>>

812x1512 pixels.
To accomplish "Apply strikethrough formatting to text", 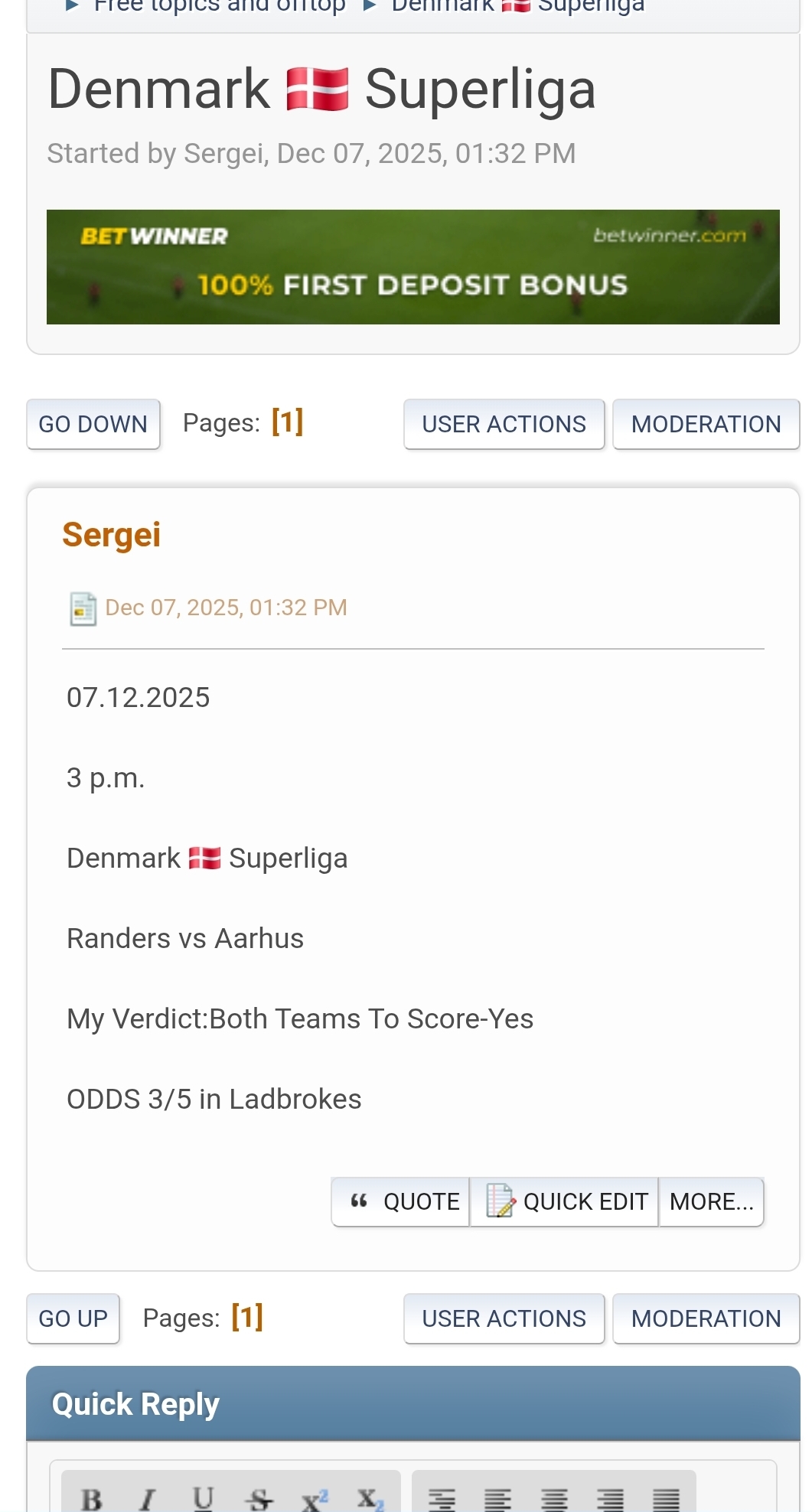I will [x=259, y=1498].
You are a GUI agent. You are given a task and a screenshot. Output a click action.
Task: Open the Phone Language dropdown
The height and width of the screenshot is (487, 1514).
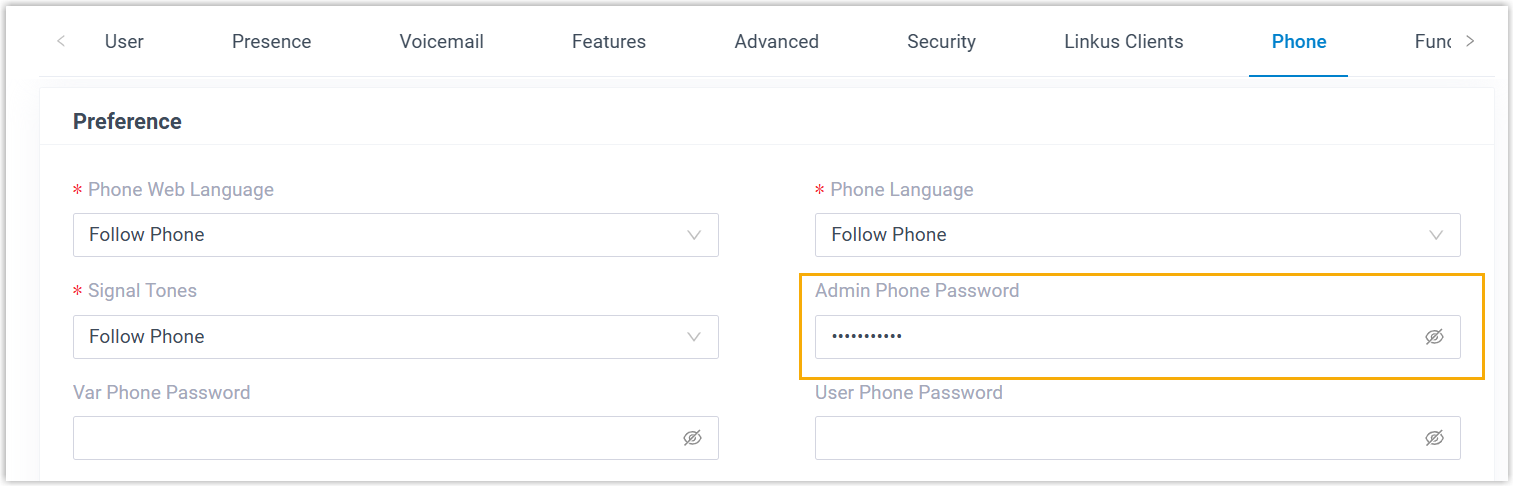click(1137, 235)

<<

# WRITTEN INSTRUCTION
Reproduce the records word for word, starting at the line that contains "You are a GUI" and ending at the last line of the records. Leave the pictures out.

# RESULT OF THIS EXERCISE
You are a GUI agent. You are given a task and a screenshot. Output a click action.
Task: Open the Phone Language dropdown
The height and width of the screenshot is (487, 1514).
click(1137, 235)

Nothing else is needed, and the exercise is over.